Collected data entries

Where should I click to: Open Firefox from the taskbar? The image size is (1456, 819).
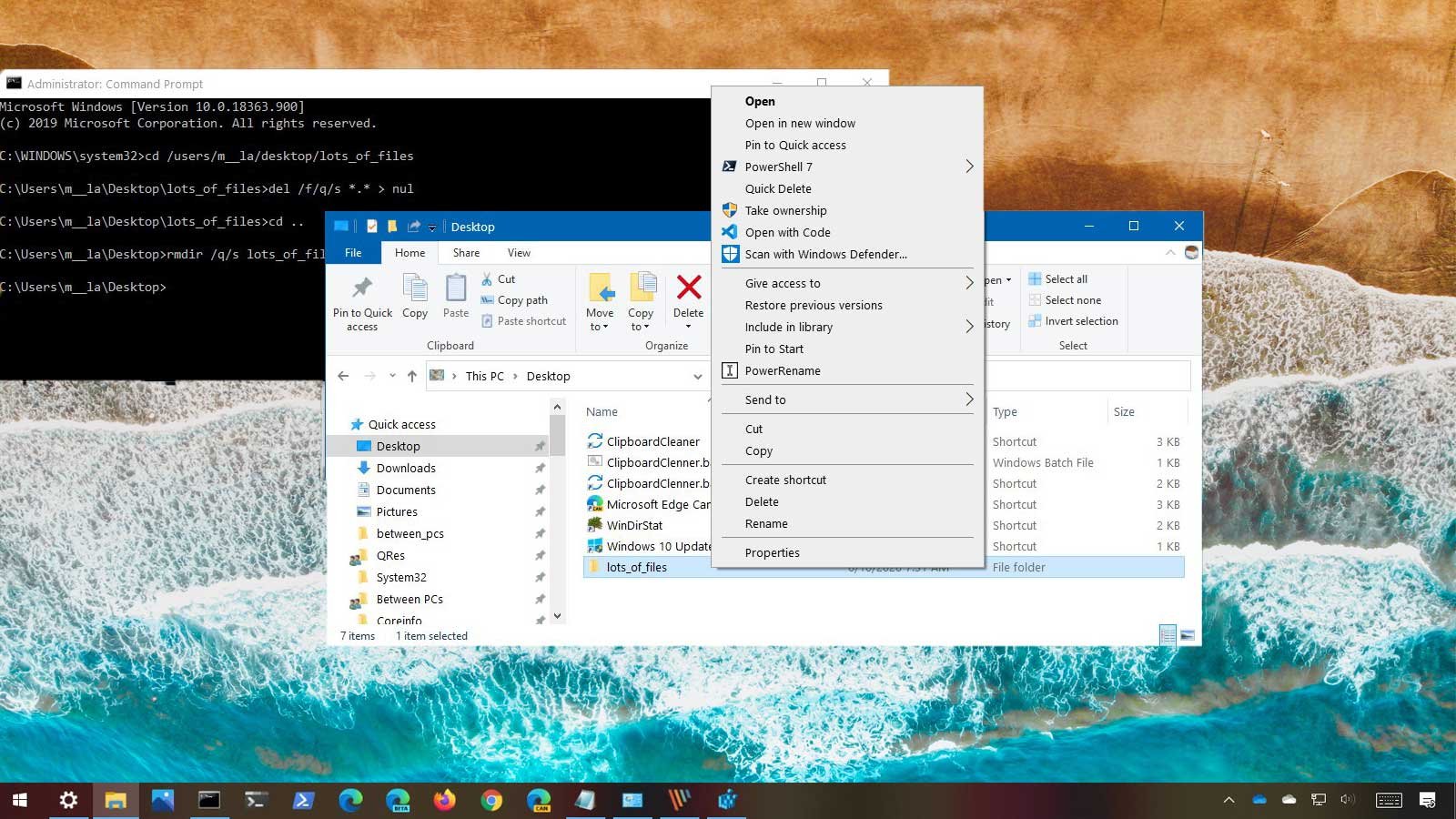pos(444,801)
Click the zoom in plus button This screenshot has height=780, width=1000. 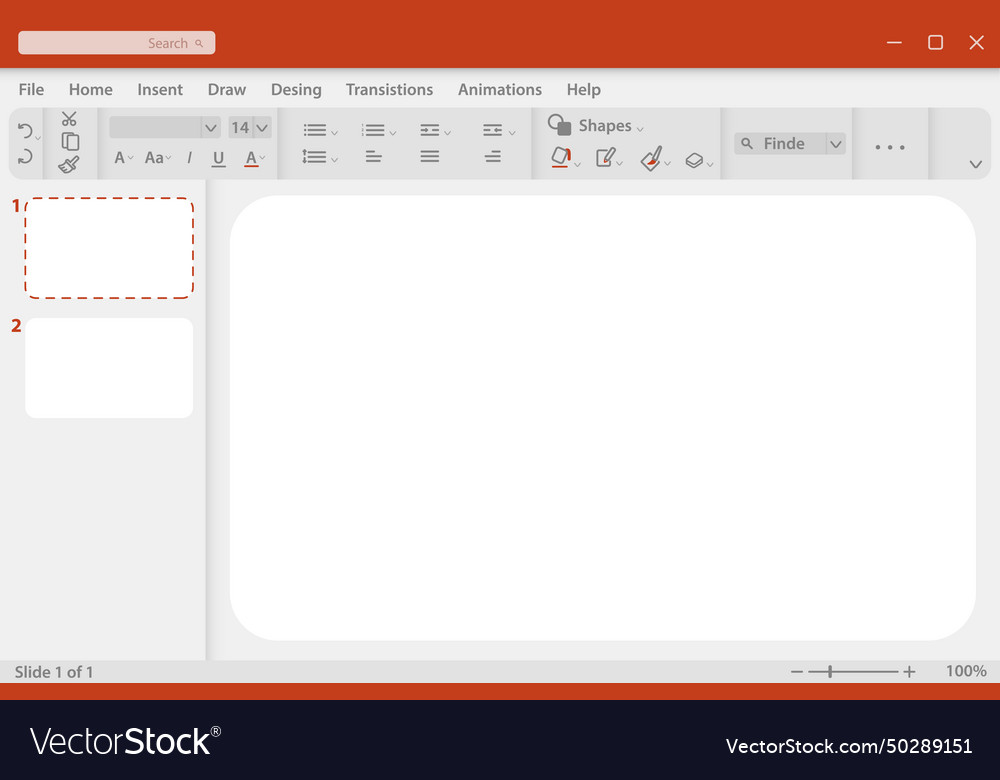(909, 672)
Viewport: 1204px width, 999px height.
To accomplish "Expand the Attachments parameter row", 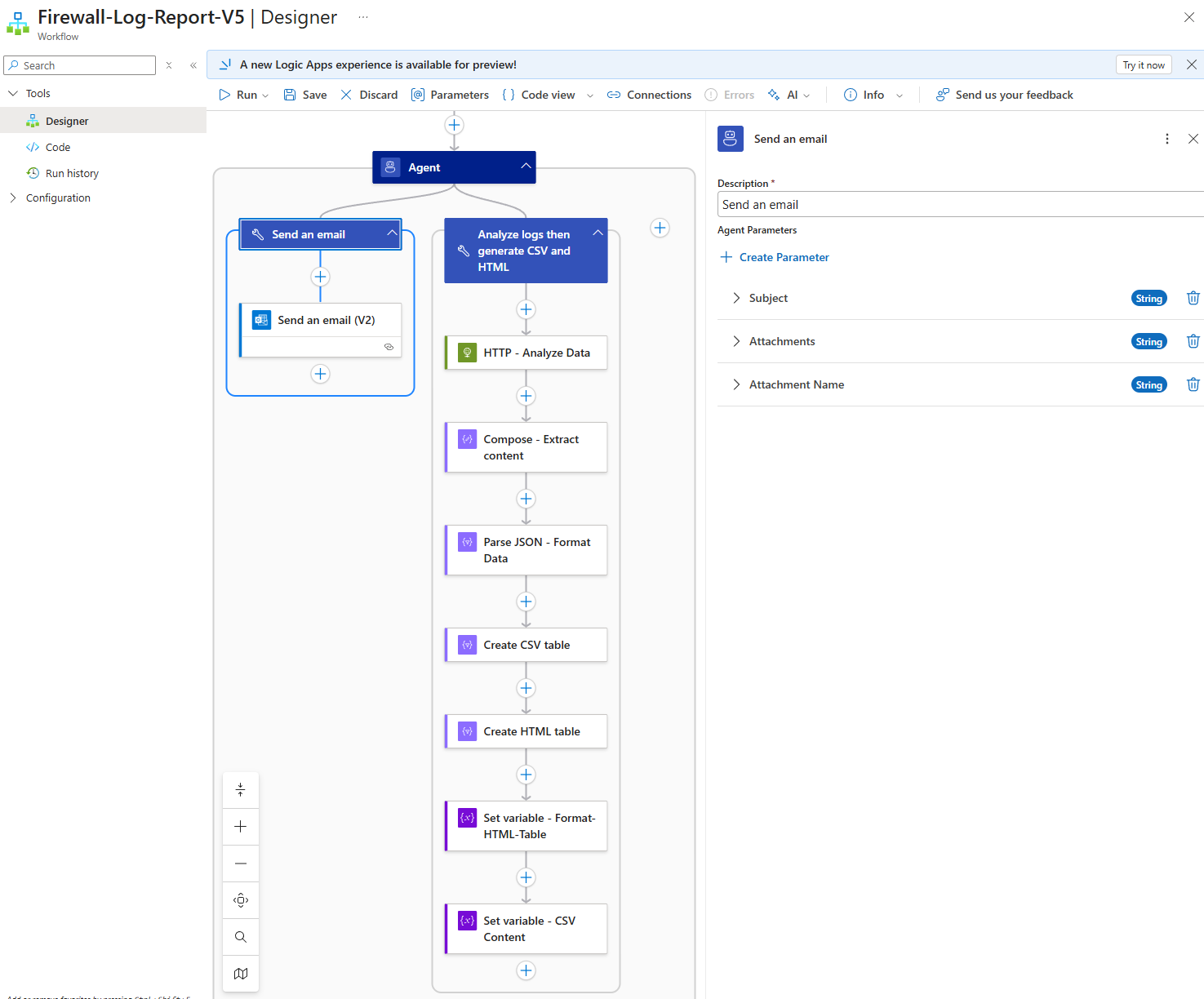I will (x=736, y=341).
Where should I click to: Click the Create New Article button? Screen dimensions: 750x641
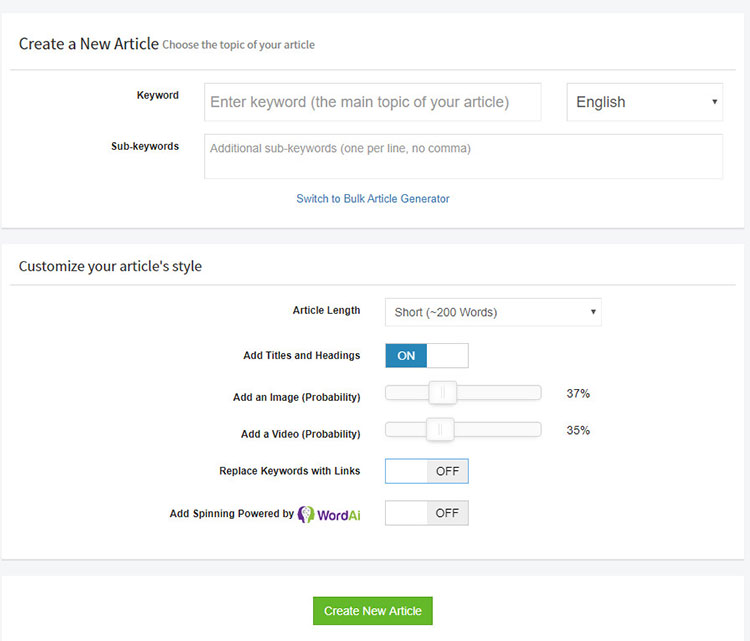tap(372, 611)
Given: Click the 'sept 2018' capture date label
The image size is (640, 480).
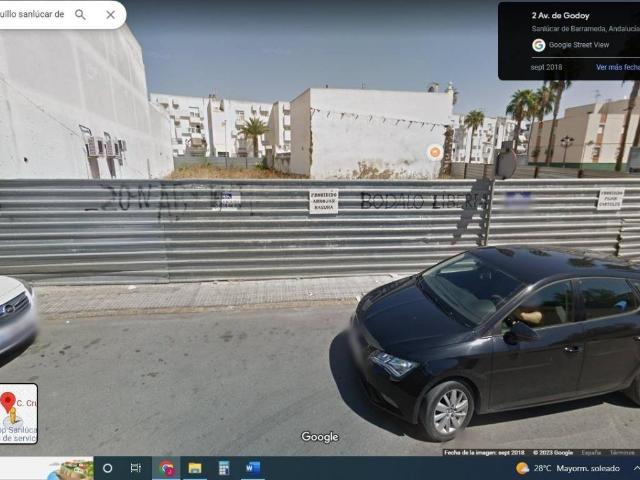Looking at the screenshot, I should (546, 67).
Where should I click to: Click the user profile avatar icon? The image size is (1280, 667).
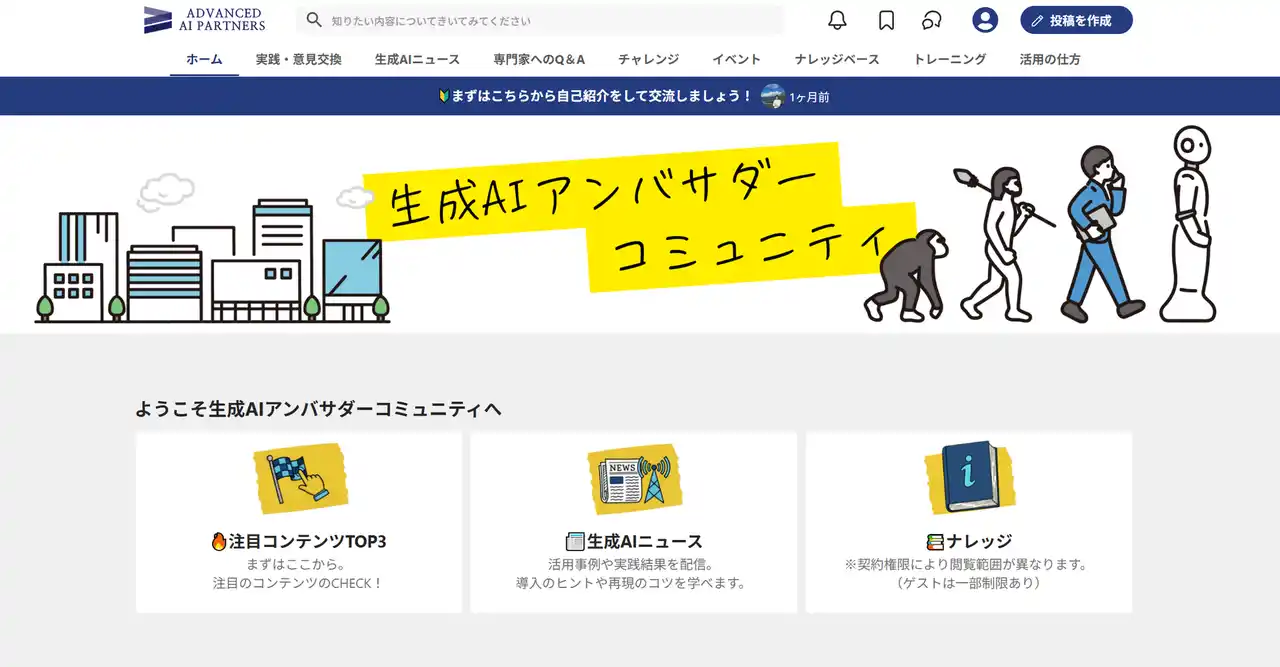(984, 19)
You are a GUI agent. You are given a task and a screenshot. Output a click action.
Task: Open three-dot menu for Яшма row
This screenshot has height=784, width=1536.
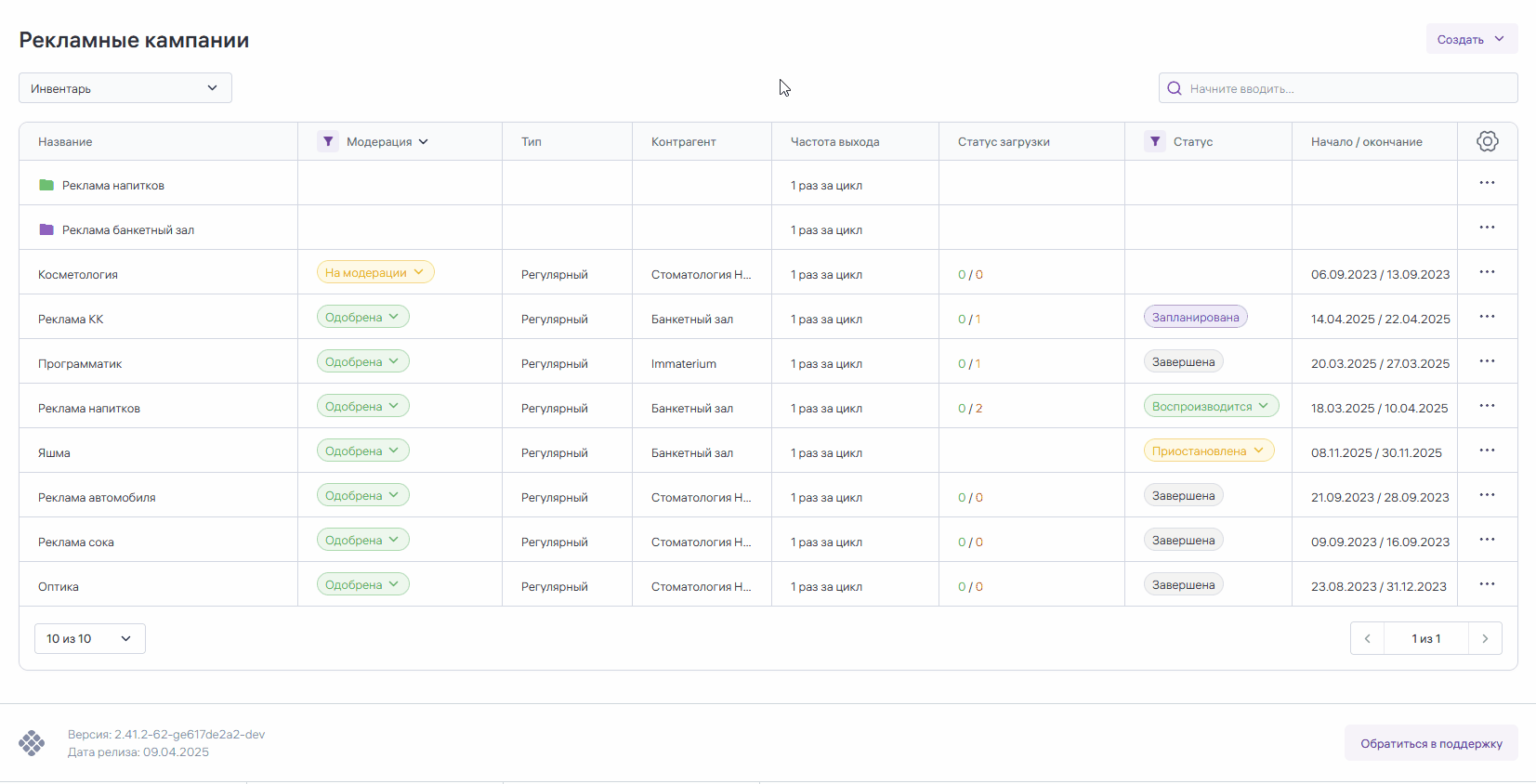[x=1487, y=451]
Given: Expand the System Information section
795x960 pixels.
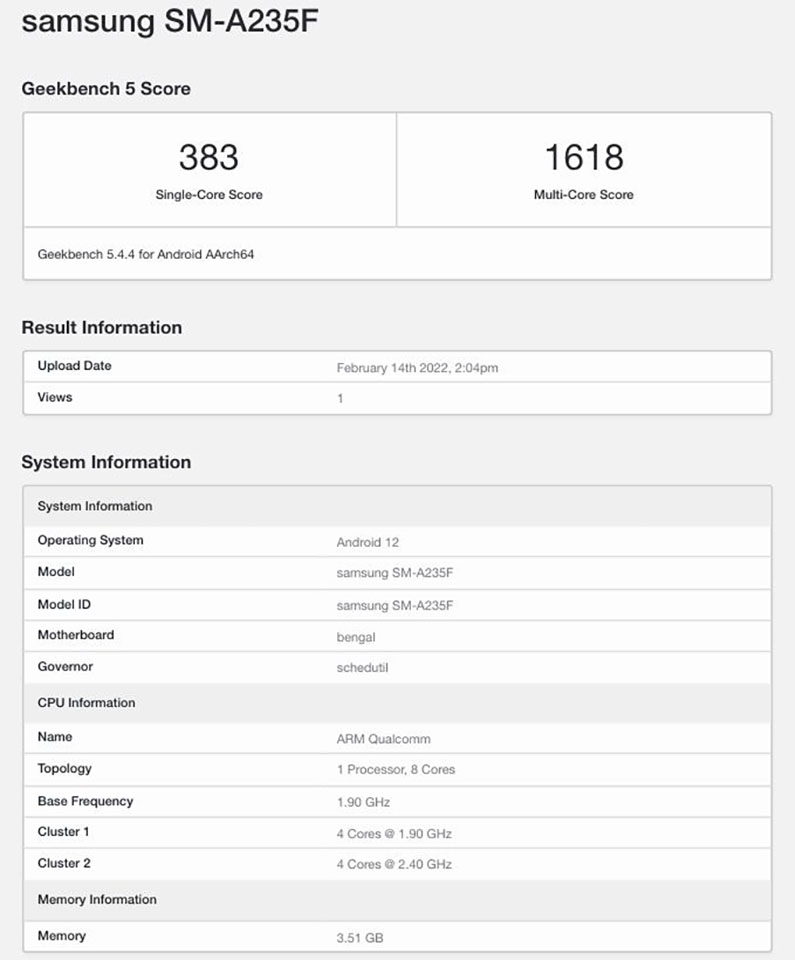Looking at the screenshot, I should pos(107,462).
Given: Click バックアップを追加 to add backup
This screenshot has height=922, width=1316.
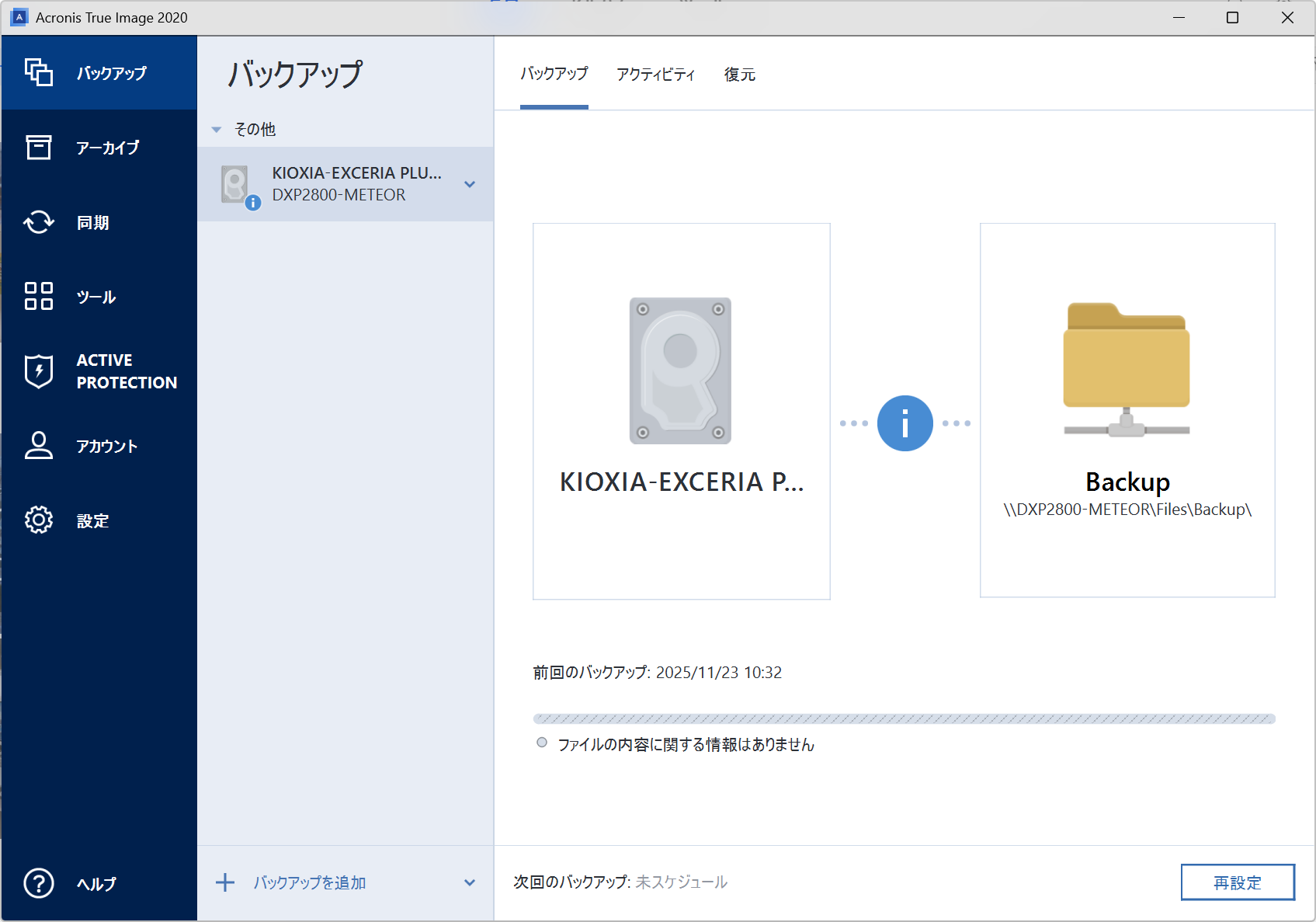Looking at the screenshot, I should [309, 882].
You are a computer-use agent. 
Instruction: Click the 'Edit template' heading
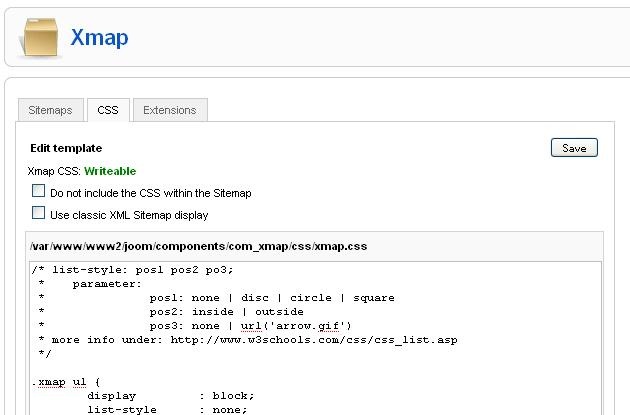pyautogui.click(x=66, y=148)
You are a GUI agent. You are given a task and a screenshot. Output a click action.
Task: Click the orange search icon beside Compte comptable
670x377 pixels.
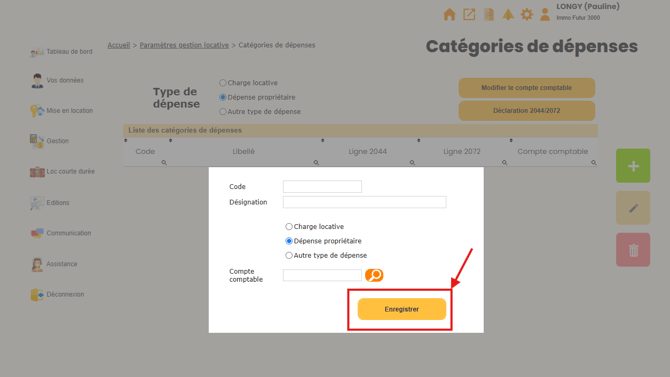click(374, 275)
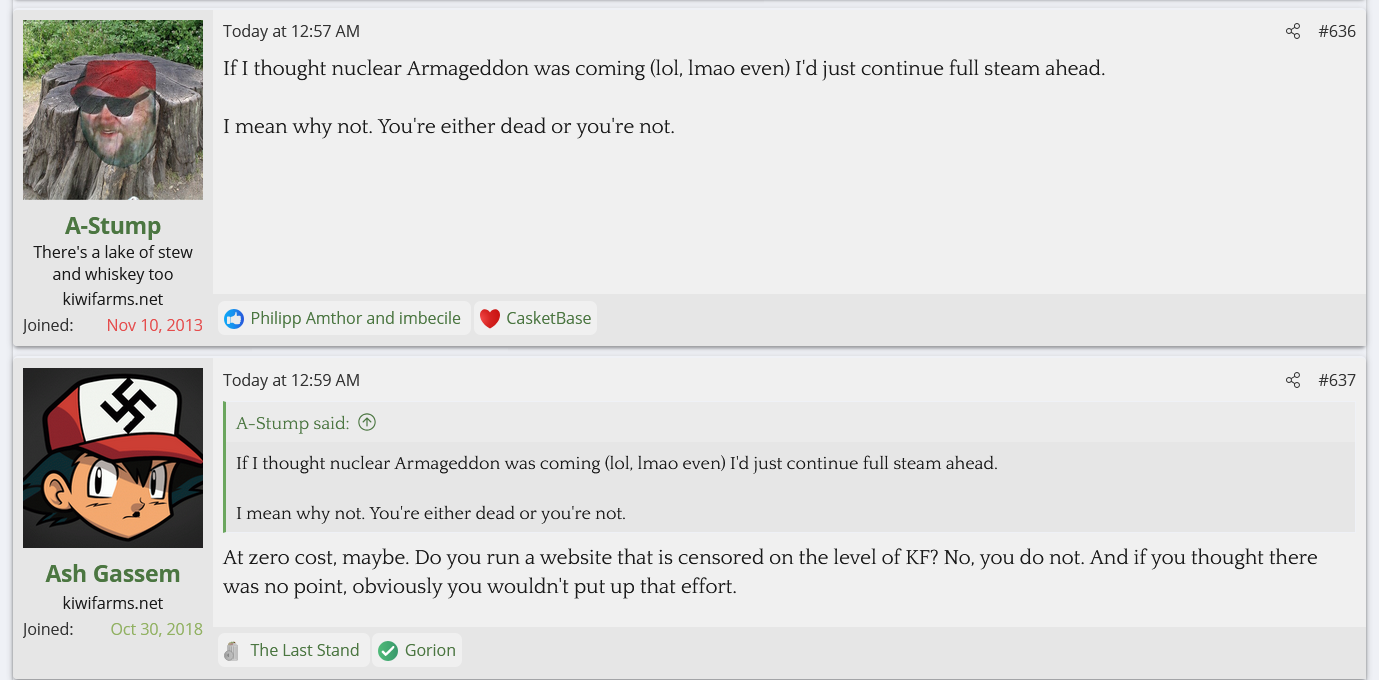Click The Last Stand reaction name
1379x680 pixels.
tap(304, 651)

(Required action) Take the lines from the one holding "The image size is (640, 480)." through the final line of the records above and output them exactly, both ends included, excluding pictures.

(Output for this task)
The image size is (640, 480).
Looking at the screenshot, I should (546, 67).
Where should I click to: Click the user profile avatar icon? The image size is (1280, 667).
(984, 19)
You are a GUI agent. You are given a task and a screenshot. Output a click action.
Task: Open three-dot menu for Яшма row
This screenshot has height=784, width=1536.
[x=1487, y=451]
Given: Expand the System Information section
795x960 pixels.
Looking at the screenshot, I should pos(107,462).
Given: Click バックアップを追加 to add backup
This screenshot has height=922, width=1316.
Looking at the screenshot, I should [309, 882].
You are a computer-use agent. 
Instruction: Click the 'Edit template' heading
pyautogui.click(x=66, y=148)
You are a GUI agent. You are given a task and a screenshot. Output a click action.
Task: Click the orange search icon beside Compte comptable
670x377 pixels.
click(374, 275)
Click The Last Stand reaction name
1379x680 pixels.
tap(304, 651)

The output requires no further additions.